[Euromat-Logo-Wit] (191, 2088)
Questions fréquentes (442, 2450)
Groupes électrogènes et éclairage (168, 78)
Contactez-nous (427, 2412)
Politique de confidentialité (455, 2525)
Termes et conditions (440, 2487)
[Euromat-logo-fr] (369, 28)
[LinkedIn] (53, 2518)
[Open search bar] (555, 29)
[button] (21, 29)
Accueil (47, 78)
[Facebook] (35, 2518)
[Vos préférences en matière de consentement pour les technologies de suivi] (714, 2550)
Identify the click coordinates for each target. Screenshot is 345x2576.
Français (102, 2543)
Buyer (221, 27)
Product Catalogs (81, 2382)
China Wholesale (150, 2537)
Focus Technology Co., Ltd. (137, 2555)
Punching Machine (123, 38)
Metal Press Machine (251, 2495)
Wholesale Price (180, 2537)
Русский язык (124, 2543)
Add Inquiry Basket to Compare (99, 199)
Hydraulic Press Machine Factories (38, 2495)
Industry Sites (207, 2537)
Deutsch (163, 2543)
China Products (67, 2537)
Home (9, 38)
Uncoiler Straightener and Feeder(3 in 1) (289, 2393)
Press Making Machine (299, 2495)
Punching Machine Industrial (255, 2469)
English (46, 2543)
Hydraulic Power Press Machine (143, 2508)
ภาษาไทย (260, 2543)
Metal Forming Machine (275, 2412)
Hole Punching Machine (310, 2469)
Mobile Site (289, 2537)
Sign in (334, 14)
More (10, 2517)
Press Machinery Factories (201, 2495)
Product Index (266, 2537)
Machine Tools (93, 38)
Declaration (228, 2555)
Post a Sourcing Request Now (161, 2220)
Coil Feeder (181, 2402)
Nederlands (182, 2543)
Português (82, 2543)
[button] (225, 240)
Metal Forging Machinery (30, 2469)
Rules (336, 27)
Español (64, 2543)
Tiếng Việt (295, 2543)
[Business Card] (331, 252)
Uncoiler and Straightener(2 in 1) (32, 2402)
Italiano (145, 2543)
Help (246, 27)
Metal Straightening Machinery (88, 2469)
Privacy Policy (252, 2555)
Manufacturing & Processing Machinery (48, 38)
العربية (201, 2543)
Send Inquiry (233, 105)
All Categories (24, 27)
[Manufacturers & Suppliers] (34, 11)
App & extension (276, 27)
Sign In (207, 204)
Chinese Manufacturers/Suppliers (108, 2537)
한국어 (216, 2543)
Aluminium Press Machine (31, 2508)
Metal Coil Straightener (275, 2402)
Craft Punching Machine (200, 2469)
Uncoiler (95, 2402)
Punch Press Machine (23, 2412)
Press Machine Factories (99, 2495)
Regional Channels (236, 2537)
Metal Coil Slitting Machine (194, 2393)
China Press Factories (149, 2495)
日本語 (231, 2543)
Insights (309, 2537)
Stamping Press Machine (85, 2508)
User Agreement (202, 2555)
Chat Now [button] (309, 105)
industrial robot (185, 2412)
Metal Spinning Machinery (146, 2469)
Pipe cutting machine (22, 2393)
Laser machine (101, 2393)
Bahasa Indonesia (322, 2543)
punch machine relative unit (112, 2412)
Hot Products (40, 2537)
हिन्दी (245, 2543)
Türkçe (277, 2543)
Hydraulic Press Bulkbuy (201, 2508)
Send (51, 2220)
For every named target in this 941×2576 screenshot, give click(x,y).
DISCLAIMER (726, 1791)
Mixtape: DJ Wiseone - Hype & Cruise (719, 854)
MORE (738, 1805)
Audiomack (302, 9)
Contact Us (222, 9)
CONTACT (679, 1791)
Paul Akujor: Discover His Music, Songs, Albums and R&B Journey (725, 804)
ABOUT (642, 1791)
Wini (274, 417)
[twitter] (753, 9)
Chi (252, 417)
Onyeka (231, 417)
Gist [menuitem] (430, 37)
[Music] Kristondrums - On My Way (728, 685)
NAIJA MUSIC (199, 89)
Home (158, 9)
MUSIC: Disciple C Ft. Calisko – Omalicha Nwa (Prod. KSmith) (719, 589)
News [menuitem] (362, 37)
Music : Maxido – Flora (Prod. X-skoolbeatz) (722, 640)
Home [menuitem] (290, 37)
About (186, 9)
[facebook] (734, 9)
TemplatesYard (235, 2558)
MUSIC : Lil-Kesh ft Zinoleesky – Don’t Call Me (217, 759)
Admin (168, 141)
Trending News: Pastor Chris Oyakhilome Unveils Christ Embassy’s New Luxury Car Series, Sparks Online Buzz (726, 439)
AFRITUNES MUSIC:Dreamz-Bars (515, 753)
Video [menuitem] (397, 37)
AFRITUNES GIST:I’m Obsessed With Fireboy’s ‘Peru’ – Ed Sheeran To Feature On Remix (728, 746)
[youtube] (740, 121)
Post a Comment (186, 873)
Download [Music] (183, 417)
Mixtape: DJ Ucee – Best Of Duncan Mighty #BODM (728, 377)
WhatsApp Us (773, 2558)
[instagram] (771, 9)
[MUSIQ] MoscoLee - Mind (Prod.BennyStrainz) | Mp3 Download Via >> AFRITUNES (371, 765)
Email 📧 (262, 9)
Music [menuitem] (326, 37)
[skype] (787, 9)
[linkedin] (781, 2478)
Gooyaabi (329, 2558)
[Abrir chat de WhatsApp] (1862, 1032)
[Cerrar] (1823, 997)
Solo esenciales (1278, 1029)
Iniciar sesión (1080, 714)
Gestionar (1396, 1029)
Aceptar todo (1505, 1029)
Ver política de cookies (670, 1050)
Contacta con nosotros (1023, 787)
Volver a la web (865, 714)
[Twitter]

• • • • • • •

● **What the task asks**: The data are to be transcribed in full, exactly as given.

● **Solved exercise**:
[Euromat-Logo-Wit] (191, 2088)
Questions fréquentes (442, 2450)
Groupes électrogènes et éclairage (168, 78)
Contactez-nous (427, 2412)
Politique de confidentialité (455, 2525)
Termes et conditions (440, 2487)
[Euromat-logo-fr] (369, 28)
[LinkedIn] (53, 2518)
[Open search bar] (555, 29)
[button] (21, 29)
Accueil (47, 78)
[Facebook] (35, 2518)
[Vos préférences en matière de consentement pour les technologies de suivi] (714, 2550)
Identify the click coordinates for each target. Screenshot is 345x2576.
Français (102, 2543)
Buyer (221, 27)
Product Catalogs (81, 2382)
China Wholesale (150, 2537)
Focus Technology Co., Ltd. (137, 2555)
Punching Machine (123, 38)
Metal Press Machine (251, 2495)
Wholesale Price (180, 2537)
Русский язык (124, 2543)
Add Inquiry Basket to Compare (99, 199)
Hydraulic Press Machine Factories (38, 2495)
Industry Sites (207, 2537)
Deutsch (163, 2543)
China Products (67, 2537)
Home (9, 38)
Uncoiler Straightener and Feeder(3 in 1) (289, 2393)
Press Making Machine (299, 2495)
Punching Machine Industrial (255, 2469)
English (46, 2543)
Hydraulic Power Press Machine (143, 2508)
ภาษาไทย (260, 2543)
Metal Forming Machine (275, 2412)
Hole Punching Machine (310, 2469)
Mobile Site (289, 2537)
Sign in (334, 14)
More (10, 2517)
Press Machinery Factories (201, 2495)
Product Index (266, 2537)
Machine Tools (93, 38)
Declaration (228, 2555)
Post a Sourcing Request Now (161, 2220)
Coil Feeder (181, 2402)
Nederlands (182, 2543)
Português (82, 2543)
[button] (225, 240)
Metal Forging Machinery (30, 2469)
Rules (336, 27)
Español (64, 2543)
Tiếng Việt (295, 2543)
[Business Card] (331, 252)
Uncoiler and Straightener(2 in 1) (32, 2402)
Italiano (145, 2543)
Help (246, 27)
Metal Straightening Machinery (88, 2469)
Privacy Policy (252, 2555)
Manufacturing & Processing Machinery (48, 38)
العربية (201, 2543)
Send Inquiry (233, 105)
All Categories (24, 27)
[Manufacturers & Suppliers] (34, 11)
App & extension (276, 27)
Sign In (207, 204)
Chinese Manufacturers/Suppliers (108, 2537)
한국어 (216, 2543)
Aluminium Press Machine (31, 2508)
Metal Coil Straightener (275, 2402)
Craft Punching Machine (200, 2469)
Uncoiler (95, 2402)
Punch Press Machine (23, 2412)
Press Machine Factories (99, 2495)
Regional Channels (236, 2537)
Metal Coil Slitting Machine (194, 2393)
China Press Factories (149, 2495)
日本語 (231, 2543)
Insights (309, 2537)
Stamping Press Machine (85, 2508)
User Agreement (202, 2555)
Chat Now [button] (309, 105)
industrial robot (185, 2412)
Metal Spinning Machinery (146, 2469)
Pipe cutting machine (22, 2393)
Laser machine (101, 2393)
Bahasa Indonesia (322, 2543)
punch machine relative unit (112, 2412)
Hot Products (40, 2537)
हिन्दी (245, 2543)
Türkçe (277, 2543)
Hydraulic Press Bulkbuy (201, 2508)
Send (51, 2220)
For every named target in this 941×2576 screenshot, give click(x,y).
DISCLAIMER (726, 1791)
Mixtape: DJ Wiseone - Hype & Cruise (719, 854)
MORE (738, 1805)
Audiomack (302, 9)
Contact Us (222, 9)
CONTACT (679, 1791)
Paul Akujor: Discover His Music, Songs, Albums and R&B Journey (725, 804)
ABOUT (642, 1791)
Wini (274, 417)
[twitter] (753, 9)
Chi (252, 417)
Onyeka (231, 417)
Gist [menuitem] (430, 37)
[Music] Kristondrums - On My Way (728, 685)
NAIJA MUSIC (199, 89)
Home (158, 9)
MUSIC: Disciple C Ft. Calisko – Omalicha Nwa (Prod. KSmith) (719, 589)
News [menuitem] (362, 37)
Music : Maxido – Flora (Prod. X-skoolbeatz) (722, 640)
Home [menuitem] (290, 37)
About (186, 9)
[facebook] (734, 9)
TemplatesYard (235, 2558)
MUSIC : Lil-Kesh ft Zinoleesky – Don’t Call Me (217, 759)
Admin (168, 141)
Trending News: Pastor Chris Oyakhilome Unveils Christ Embassy’s New Luxury Car Series, Sparks Online Buzz (726, 439)
AFRITUNES MUSIC:Dreamz-Bars (515, 753)
Video [menuitem] (397, 37)
AFRITUNES GIST:I’m Obsessed With Fireboy’s ‘Peru’ – Ed Sheeran To Feature On Remix (728, 746)
[youtube] (740, 121)
Post a Comment (186, 873)
Download [Music] (183, 417)
Mixtape: DJ Ucee – Best Of Duncan Mighty #BODM (728, 377)
WhatsApp Us (773, 2558)
[instagram] (771, 9)
[MUSIQ] MoscoLee - Mind (Prod.BennyStrainz) | Mp3 Download Via >> AFRITUNES (371, 765)
Email 📧 (262, 9)
Music [menuitem] (326, 37)
[skype] (787, 9)
[linkedin] (781, 2478)
Gooyaabi (329, 2558)
[Abrir chat de WhatsApp] (1862, 1032)
[Cerrar] (1823, 997)
Solo esenciales (1278, 1029)
Iniciar sesión (1080, 714)
Gestionar (1396, 1029)
Aceptar todo (1505, 1029)
Ver política de cookies (670, 1050)
Contacta con nosotros (1023, 787)
Volver a la web (865, 714)
[Twitter]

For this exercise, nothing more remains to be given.